• **TEXTO DE ORIGEN**:
.....

El último caso que voy a mencionar es autóctono. Hace pocos días, el escritor Hernán Casciari se despachó en una entrevista con la siguiente declaración: “… yo no creo en la literatura. Ni mucho menos que se lea… Hay mucha gente haciendo fuerza para que los chicos lean… decirle a un chico de 7, 8 años, que tiene que estar tres o cuatro horas mirando para abajo con todos sus sentidos en una sola cosa que es un papel con tinta… pobrecito, cómo le vas a hacer eso a un chico…” No sé si Casciari dijo esto para hacerse el copado o el moderno, si realmente piensa así o si fue una estrategia comercial para que todos hablen de él. Poco me importan sus motivaciones. Por mi parte, me niego rotundamente a aplaudir y seguir el modelo de la estupidez.

Leer es una forma de cuestionarnos, de despertar — como lo hizo Guy en la novela—, de zafarnos de ese “sólido e inconmovible ganado de la mayoría… ¡la terrible tiranía de la mayoría! ...”.

.....

• **EXTRACTO DE DATOS**:
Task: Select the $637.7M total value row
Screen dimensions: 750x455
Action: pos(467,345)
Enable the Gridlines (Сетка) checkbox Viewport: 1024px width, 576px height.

.....

¿Puedes reproducir palabra por palabra, completo y sin ningún cambio, el texto de origen sobre la lectura?

El último caso que voy a mencionar es autóctono. Hace pocos días, el escritor Hernán Casciari se despachó en una entrevista con la siguiente declaración: “… yo no creo en la literatura. Ni mucho menos que se lea… Hay mucha gente haciendo fuerza para que los chicos lean… decirle a un chico de 7, 8 años, que tiene que estar tres o cuatro horas mirando para abajo con todos sus sentidos en una sola cosa que es un papel con tinta… pobrecito, cómo le vas a hacer eso a un chico…” No sé si Casciari dijo esto para hacerse el copado o el moderno, si realmente piensa así o si fue una estrategia comercial para que todos hablen de él. Poco me importan sus motivaciones. Por mi parte, me niego rotundamente a aplaudir y seguir el modelo de la estupidez.

Leer es una forma de cuestionarnos, de despertar — como lo hizo Guy en la novela—, de zafarnos de ese “sólido e inconmovible ganado de la mayoría… ¡la terrible tiranía de la mayoría! ...”.